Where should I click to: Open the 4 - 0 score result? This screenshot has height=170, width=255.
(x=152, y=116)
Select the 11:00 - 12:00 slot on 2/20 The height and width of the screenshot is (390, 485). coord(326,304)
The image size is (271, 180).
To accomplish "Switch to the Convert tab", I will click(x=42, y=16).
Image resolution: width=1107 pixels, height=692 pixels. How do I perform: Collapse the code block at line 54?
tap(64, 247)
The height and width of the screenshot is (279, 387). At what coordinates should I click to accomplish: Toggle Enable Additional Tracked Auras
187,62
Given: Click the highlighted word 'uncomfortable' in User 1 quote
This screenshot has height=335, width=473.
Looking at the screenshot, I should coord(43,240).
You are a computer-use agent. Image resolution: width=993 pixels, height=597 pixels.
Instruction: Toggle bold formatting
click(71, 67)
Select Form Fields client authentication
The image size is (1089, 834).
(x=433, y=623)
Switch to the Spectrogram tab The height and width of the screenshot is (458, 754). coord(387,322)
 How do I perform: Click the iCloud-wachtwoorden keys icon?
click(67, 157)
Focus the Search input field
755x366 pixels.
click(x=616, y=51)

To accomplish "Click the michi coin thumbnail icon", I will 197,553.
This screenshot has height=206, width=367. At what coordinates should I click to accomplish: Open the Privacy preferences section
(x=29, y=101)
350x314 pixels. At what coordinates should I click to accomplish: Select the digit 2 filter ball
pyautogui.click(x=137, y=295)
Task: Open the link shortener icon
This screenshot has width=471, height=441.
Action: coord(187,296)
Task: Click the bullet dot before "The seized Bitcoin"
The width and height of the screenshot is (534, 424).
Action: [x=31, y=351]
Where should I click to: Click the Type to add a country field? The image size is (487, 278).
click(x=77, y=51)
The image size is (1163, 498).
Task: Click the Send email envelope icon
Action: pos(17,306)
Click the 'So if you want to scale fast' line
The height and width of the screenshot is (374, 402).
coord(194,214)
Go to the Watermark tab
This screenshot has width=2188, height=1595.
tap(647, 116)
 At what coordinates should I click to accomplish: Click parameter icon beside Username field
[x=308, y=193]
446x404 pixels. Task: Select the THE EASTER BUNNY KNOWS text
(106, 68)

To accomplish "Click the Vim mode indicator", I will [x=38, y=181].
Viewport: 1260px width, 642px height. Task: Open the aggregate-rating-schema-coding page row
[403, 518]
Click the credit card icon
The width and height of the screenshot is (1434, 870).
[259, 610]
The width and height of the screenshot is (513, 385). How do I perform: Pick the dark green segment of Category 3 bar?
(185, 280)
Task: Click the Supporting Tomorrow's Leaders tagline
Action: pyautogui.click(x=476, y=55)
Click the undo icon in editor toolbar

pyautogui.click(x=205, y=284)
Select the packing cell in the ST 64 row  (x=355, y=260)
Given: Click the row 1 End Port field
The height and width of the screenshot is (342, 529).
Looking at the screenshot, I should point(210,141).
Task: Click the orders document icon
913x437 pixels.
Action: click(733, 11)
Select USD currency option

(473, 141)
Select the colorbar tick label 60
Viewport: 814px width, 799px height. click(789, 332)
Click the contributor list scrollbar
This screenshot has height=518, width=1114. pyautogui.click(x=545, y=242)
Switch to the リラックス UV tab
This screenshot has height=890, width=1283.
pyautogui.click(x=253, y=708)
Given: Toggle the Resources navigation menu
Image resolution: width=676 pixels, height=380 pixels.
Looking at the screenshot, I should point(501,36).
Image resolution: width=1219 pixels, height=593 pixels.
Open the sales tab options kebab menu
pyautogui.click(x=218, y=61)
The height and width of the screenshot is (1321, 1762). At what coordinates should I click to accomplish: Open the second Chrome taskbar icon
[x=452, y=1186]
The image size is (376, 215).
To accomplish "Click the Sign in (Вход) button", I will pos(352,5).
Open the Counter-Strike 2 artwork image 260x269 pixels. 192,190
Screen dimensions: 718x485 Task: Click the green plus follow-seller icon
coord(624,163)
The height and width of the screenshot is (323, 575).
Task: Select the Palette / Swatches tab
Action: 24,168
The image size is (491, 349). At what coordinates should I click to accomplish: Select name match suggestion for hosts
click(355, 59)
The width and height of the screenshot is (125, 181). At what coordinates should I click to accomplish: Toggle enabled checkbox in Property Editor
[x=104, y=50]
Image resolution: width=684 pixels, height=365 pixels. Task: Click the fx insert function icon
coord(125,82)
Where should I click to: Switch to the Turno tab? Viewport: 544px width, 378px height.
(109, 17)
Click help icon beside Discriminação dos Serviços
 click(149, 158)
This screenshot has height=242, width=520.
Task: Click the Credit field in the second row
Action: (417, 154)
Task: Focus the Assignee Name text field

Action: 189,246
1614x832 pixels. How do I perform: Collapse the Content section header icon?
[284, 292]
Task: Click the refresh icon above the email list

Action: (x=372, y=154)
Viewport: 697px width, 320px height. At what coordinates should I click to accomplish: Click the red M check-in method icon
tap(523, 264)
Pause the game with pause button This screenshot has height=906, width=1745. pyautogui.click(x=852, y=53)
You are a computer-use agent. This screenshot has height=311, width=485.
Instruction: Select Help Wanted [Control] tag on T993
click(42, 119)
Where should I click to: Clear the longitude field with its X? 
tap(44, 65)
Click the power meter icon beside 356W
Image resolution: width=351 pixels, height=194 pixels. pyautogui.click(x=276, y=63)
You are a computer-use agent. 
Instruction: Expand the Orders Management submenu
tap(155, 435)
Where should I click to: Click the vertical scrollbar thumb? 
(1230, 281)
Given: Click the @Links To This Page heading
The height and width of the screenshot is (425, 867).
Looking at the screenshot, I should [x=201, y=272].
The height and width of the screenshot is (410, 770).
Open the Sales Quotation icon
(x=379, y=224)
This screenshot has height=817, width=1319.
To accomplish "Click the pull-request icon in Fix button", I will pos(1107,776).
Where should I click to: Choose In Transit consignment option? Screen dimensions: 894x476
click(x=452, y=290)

→ WHAT THE TASK ASKS: Write out everything from the line that contains "Given: Click the @Links To This Page heading" down to the line that contains "(x=379, y=224)", both included, exactly as they appear in the entries above.

→ RESULT OF THE EXERCISE:
Given: Click the @Links To This Page heading
The height and width of the screenshot is (425, 867).
Looking at the screenshot, I should [x=201, y=272].
The height and width of the screenshot is (410, 770).
Open the Sales Quotation icon
(x=379, y=224)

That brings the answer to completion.